Masih segar dalam ingatan kita ketika UU Badan Hukum Pendidikan (UU BHP) di berlakukan pada tahun 2009. Ketika itu pula timbul pro dan kontra. Sikap pro banyak di dukung oleh perguruan tinggi ternama di Indonesia. Sebaliknya sikap konrta dibangun oleh lapisan masyarakat hingga mahasiswa. UU BHP telah dianggap memainkan peran sentral dalam mengkomersialisasikan (jualbeli) dunia pendidikan. Dalam konsep UU BHP, pendidikan dapat melakukan investasi. Seperti perusahaan, bisnis tersebut dapat berkembang dan dapat pula mengalami kepailitan. UU BHP cukup menggambarakan kepada kita bahwa negara ingin melepaskan tanggungjawabnya membiayai pendidikan. Tanggungjawab jawab tersebut perlahan-lahan diserahkan kepada pembeli saham pendidikan.

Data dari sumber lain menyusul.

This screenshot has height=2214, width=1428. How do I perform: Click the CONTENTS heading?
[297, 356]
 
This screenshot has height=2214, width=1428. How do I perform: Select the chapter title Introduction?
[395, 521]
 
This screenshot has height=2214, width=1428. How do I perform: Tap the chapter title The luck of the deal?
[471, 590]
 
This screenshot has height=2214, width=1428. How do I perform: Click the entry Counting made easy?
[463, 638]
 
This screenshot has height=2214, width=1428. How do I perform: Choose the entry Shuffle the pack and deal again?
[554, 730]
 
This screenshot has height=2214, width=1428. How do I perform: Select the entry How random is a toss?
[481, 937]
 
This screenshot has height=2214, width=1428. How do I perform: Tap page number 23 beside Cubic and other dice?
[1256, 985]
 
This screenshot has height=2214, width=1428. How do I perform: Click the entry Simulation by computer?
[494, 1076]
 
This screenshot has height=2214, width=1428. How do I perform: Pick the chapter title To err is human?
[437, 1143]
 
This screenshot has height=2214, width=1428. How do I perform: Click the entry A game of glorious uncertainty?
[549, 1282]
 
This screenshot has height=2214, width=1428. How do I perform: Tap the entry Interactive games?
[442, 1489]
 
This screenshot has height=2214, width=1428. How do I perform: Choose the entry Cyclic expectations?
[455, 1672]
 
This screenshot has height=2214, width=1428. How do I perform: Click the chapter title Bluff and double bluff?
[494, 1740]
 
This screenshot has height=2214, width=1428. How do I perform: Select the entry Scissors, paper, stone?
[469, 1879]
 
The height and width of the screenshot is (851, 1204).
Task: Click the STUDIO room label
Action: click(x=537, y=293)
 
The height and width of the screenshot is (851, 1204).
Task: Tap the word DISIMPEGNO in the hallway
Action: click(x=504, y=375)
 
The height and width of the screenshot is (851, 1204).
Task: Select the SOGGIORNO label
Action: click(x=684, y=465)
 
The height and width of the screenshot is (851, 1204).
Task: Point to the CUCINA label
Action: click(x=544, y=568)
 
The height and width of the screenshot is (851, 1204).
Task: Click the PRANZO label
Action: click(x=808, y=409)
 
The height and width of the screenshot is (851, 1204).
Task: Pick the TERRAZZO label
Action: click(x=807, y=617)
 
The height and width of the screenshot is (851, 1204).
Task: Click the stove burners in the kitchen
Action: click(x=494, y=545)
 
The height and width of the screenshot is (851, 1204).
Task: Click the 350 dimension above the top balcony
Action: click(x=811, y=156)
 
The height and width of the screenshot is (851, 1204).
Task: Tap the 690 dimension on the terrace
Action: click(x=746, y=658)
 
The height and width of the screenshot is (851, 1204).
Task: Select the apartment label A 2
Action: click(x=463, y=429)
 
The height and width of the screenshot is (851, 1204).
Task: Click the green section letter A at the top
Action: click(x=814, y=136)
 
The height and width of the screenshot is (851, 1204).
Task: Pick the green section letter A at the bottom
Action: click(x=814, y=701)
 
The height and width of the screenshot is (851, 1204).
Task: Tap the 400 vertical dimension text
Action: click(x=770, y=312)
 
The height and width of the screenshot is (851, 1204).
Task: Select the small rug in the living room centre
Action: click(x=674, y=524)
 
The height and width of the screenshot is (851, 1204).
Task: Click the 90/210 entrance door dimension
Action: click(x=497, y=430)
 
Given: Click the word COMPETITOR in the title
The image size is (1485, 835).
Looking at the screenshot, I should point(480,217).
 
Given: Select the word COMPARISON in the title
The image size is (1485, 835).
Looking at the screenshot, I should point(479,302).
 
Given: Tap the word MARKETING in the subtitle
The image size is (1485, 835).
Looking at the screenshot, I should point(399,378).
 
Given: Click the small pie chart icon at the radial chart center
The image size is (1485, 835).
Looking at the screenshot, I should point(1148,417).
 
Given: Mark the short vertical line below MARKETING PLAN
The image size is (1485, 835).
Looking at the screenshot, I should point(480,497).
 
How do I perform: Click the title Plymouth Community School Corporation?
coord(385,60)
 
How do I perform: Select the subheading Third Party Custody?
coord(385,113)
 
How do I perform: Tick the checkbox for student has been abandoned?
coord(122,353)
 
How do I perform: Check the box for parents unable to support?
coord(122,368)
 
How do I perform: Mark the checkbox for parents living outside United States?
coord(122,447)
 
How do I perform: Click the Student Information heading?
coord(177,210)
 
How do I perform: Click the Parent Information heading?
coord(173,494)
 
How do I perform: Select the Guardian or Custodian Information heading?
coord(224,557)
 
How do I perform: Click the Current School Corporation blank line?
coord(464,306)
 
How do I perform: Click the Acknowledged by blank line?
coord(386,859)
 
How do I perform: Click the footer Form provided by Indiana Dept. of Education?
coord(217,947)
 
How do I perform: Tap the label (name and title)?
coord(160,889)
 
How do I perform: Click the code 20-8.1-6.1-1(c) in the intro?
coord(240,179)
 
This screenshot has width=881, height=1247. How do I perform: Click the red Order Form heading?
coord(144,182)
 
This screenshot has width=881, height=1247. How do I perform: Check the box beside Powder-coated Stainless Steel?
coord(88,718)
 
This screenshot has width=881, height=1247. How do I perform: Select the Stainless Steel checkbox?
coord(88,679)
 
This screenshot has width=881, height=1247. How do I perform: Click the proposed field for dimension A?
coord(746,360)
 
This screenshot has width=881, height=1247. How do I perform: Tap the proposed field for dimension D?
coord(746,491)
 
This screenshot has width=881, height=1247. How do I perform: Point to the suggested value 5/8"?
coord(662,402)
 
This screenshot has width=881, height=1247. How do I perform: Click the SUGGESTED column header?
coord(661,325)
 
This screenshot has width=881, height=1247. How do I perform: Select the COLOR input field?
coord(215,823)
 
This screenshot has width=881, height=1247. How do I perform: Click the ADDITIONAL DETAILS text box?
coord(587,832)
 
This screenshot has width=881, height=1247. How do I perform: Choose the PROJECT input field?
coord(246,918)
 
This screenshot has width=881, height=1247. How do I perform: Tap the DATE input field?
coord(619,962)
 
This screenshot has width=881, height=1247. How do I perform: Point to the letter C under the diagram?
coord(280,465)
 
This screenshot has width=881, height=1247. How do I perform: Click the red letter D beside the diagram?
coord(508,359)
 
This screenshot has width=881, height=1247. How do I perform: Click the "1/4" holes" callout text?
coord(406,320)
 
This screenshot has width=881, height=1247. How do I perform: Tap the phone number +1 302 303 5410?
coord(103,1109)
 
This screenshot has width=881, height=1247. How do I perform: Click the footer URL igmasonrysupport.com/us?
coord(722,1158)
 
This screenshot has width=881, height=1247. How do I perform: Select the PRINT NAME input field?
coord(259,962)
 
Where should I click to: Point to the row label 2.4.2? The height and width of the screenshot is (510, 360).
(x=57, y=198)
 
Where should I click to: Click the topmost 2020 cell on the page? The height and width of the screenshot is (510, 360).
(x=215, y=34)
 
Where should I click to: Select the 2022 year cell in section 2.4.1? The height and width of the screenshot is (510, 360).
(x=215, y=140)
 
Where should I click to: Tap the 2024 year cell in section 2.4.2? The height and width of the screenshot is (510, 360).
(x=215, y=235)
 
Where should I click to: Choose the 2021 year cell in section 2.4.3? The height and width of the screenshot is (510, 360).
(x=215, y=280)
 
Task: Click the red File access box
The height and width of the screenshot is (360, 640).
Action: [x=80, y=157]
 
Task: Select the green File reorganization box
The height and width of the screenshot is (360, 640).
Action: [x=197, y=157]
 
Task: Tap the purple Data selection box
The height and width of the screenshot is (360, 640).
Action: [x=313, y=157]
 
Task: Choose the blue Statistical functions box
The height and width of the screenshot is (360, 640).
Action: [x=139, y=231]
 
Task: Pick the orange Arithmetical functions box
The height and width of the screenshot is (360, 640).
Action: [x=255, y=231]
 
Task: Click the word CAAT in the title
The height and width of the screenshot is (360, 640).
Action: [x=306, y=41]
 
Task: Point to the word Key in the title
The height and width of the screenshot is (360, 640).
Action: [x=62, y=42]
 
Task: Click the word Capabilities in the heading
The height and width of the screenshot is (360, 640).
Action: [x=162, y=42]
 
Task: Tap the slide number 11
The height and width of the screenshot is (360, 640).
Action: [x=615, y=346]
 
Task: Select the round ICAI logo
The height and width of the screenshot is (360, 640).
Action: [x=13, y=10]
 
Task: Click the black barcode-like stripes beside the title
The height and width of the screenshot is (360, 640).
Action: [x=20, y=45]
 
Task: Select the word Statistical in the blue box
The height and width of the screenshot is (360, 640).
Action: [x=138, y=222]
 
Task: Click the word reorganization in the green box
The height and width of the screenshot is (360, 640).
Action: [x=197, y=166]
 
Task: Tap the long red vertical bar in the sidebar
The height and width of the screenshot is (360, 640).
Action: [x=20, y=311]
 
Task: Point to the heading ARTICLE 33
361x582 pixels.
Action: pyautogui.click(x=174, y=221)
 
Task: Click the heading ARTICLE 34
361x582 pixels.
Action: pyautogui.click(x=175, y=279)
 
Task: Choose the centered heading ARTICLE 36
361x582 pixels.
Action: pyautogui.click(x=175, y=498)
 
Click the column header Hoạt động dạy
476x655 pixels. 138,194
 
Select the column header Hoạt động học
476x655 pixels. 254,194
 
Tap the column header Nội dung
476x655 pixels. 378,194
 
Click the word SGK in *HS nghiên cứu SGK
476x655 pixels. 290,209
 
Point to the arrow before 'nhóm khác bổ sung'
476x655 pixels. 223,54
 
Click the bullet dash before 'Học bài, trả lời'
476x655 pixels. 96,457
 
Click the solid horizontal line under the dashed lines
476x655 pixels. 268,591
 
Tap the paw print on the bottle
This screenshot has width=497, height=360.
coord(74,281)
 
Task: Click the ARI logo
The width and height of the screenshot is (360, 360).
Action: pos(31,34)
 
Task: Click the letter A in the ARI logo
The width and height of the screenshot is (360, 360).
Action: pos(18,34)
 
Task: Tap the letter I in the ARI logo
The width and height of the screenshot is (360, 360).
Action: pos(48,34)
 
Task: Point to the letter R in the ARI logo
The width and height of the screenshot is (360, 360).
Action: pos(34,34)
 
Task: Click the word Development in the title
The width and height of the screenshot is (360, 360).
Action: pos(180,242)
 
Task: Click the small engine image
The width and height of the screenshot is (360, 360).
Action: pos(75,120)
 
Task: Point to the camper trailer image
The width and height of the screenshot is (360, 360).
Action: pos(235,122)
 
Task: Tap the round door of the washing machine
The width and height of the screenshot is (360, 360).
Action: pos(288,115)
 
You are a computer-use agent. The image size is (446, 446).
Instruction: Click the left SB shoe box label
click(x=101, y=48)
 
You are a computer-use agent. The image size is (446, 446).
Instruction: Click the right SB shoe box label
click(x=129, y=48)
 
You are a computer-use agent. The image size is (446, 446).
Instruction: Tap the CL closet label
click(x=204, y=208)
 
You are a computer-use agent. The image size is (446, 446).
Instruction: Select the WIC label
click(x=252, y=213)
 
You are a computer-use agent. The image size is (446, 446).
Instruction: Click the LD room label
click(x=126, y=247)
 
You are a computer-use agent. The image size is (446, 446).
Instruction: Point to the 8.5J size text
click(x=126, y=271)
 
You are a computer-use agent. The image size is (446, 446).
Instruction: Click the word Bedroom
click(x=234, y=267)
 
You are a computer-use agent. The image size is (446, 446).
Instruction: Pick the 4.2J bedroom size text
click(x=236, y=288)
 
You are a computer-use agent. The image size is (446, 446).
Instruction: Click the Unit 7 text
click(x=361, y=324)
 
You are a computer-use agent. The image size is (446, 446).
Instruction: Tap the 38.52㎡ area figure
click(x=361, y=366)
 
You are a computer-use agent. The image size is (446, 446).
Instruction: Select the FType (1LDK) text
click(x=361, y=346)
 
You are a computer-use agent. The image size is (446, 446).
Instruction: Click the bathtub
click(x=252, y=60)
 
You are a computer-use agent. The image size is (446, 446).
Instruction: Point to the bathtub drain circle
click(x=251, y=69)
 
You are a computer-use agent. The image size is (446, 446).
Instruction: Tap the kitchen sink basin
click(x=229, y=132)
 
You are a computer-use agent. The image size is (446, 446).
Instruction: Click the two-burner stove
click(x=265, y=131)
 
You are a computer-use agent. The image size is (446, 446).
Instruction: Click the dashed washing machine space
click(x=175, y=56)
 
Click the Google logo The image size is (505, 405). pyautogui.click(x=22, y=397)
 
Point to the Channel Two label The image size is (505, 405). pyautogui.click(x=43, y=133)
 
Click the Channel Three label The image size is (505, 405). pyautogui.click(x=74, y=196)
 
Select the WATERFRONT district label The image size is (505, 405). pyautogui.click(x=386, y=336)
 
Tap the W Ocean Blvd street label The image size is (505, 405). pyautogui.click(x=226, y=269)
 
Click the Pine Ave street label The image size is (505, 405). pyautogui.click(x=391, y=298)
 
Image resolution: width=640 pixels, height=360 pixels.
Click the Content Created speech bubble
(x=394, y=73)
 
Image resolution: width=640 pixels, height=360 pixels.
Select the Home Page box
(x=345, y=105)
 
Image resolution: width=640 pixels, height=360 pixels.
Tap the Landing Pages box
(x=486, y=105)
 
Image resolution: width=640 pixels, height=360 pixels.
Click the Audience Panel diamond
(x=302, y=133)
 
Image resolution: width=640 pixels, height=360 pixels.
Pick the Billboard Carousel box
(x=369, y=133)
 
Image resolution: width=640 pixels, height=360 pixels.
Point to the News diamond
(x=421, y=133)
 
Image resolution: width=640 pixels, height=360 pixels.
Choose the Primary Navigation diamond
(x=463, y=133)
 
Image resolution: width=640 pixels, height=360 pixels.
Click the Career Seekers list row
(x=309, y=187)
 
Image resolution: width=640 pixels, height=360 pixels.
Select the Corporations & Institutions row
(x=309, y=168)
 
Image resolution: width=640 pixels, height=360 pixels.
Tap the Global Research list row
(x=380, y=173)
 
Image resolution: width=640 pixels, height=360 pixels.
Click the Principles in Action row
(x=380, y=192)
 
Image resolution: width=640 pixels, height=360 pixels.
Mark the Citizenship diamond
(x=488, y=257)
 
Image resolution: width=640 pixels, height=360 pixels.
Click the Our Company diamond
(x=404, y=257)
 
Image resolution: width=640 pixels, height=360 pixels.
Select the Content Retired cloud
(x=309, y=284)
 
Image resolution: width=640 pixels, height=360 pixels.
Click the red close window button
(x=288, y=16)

Dalam putusan uji materi UU BHP, Mahkamah Konstitusi membatalkan UU tersebut karena bertentangangan dengan UUD 1945. Putusan MK tersebut pun disambut baik oleh masyarakat. Karena UU BHP tidak hanya mengkomersialisasikan pendidikan tetapi juga memprivatisasi pendidikan. Sehingga pendidikan akan menjadi mahal dan tidak terjangkau oleh masyarakat terutama masyarakat tidak mampu.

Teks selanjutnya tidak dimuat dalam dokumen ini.